U.S. District Court, E. D. Wisconsin, Case No. 14-CV-1310 (August 12, 2016)

Magistrate Judge William E. Duffin

In a 91-page opinion linked here, a federal court in Wisconsin has granted the habeas corpus petition of one of the men featured in “Making a Murderer.” Brendan Dassey, the young nephew of primary defendant Steven Avery, has had his state-court conviction set aside because the police who interviewed or interrogated him crossed a line, causing his statements to them to be constitutionally involuntary. Although it did “not reach this conclusion lightly,” the federal court found “that this case represents the sort of ‘extreme malfunction[] in the state criminal justice system[]’ that federal habeas corpus relief exists to correct.”
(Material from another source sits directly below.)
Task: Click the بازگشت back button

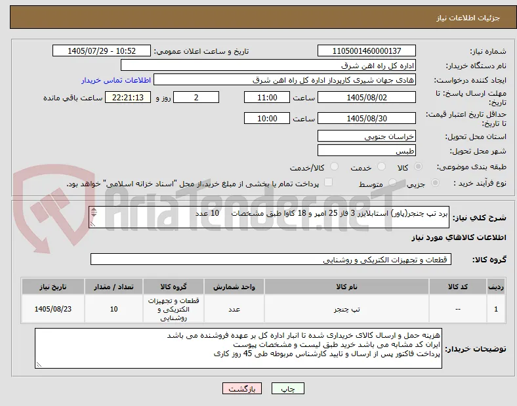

The court denied Dassey’s request for relief based on the misconduct or ineffective assistance of his original counsel Leonard Kachinsky—who, among other things, allowed Dassey to be interrogated without counsel present—at least in part because of the particular legal theory Dassey’s habeas counsel elected to pursue on this issue. But the court concluded the tactics and methodology employed by the officers in Dassey’s interrogation, in the context of all the relevant circumstances, “overbore” Dassey’s free will and rendered his statements to the police involuntary, which required his conviction to be vacated. In the court’s words: “The investigators repeatedly claimed to already know what happened … and assured Dassey that he had nothing to worry about. These repeated false promises, when considered in conjunction with all relevant factors, most especially Dassey’s age, intellectual deficits, and the absence of a supportive adult, rendered Dassey’s confession involuntary under the Fifth and Fourteenth Amendments. The Wisconsin Court of Appeals’ decision to the contrary was an unreasonable application of clearly established federal law.”

The State of Wisconsin has the right to appeal this decision, and the federal court provided that if it does so, the habeas order will be stayed pending the outcome of that appeal. In the absence of an appeal, however, the order directs that the State “release Dassey from custody unless, within 90 days of the date of this decision, the State initiates proceedings to retry him.”